Searching for new avenues for innovation and research policy in Lund
Last week I attended the EU-SPRI conference ”Exploring new Avenues for Innovation and Research Policies” in Lund. Overall the quality of the presentations was high and there was enough room for discussion. As always with conferences of this type, also in this case there was a lot of things to think about on the way home. Here are my main takeaway messages from the conference.
What was said
“Much of the innovation literature is nice, but…”
There seemed to be quite a lot of work on definitions, conceptual frameworks and theoretical developments among the presentations, although that may be because of my tendency to gravitate towards abstract sessions. Different “camps” or approaches to innovation studies were described with the aim to build bridges between them. Related to this a lot of definitions were offered to different concepts, or as in the case of social innovation, a lack of generally agreed upon definition was highlighted.
“Innovation is treated as a cousin from countryside”

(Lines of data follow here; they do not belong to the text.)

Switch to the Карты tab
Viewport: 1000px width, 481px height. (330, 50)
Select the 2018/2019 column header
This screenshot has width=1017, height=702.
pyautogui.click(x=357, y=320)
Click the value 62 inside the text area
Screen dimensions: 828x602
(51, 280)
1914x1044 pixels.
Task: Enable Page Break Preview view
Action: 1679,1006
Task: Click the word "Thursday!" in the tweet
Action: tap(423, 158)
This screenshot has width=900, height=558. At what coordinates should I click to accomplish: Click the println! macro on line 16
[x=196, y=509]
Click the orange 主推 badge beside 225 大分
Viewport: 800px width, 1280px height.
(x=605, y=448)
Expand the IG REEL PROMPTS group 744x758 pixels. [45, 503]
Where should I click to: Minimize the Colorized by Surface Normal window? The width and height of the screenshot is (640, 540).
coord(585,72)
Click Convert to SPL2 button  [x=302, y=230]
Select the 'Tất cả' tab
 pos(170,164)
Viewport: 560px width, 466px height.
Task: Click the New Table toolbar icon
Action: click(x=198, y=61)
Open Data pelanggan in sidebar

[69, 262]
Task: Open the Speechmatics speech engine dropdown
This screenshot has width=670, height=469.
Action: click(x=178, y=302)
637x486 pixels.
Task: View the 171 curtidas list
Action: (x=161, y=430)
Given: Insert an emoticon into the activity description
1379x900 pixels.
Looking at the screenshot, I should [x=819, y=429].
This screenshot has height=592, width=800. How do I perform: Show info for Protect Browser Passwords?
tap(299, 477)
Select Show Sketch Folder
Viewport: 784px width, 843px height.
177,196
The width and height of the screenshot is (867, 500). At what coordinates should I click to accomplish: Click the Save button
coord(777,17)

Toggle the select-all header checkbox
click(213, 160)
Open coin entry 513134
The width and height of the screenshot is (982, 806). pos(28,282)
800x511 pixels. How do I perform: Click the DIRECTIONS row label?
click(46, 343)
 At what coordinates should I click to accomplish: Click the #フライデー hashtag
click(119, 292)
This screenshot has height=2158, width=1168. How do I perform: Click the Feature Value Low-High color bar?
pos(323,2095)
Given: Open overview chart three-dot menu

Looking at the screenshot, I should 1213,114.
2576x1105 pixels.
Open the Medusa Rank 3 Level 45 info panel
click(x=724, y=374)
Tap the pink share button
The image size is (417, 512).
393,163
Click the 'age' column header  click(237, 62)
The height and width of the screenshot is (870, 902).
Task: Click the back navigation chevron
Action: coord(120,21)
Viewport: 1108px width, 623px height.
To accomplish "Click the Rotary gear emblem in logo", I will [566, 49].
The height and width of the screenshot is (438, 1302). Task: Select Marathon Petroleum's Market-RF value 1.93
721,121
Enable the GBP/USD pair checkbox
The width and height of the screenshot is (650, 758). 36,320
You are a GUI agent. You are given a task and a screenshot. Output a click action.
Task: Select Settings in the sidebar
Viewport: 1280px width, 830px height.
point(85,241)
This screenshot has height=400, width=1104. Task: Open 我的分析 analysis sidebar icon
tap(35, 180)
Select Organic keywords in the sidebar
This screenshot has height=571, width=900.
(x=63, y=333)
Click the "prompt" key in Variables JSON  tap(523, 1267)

Related to the theoretical development, the words system, ecosystem and network appeared in most of the presentations, enhancing the systemic view to innovation. However, Charles Edquist argued in his presentation that innovation policy is still rather linear and thus far behind innovation research with its systemic frameworks. This is a communication failure between researchers and politician, but also between policy makers and politicians.
“Enabling is lame”
A change in mindset about innovation on the policy side was also called for by keynote speaker Mariana Mazzucato, who adviced the government to take a more proactive role instead of focusing how to fix market or system failures or merely "enable" innovations to happen. Governments need to be a part of setting the direction of change, actively explore and learn by doing, and evaluate how their investments are creating new spaces for markets.
What was missing
Digitalisation did appear in some presentations as a key phenomenon of our time. For example, Dirk Pilat raised it as one of the new questions for innovation policy in his keynote. However, overall the analysis of digitalization seemed a bit superficial and did not really touch upon the distributed ways of acting it enables. Instead of recognizing how digitalization and networks are blurring the traditional roles of policy makers, producers, consumers and researchers, there seemed to be a drive for strengthening different categorizations.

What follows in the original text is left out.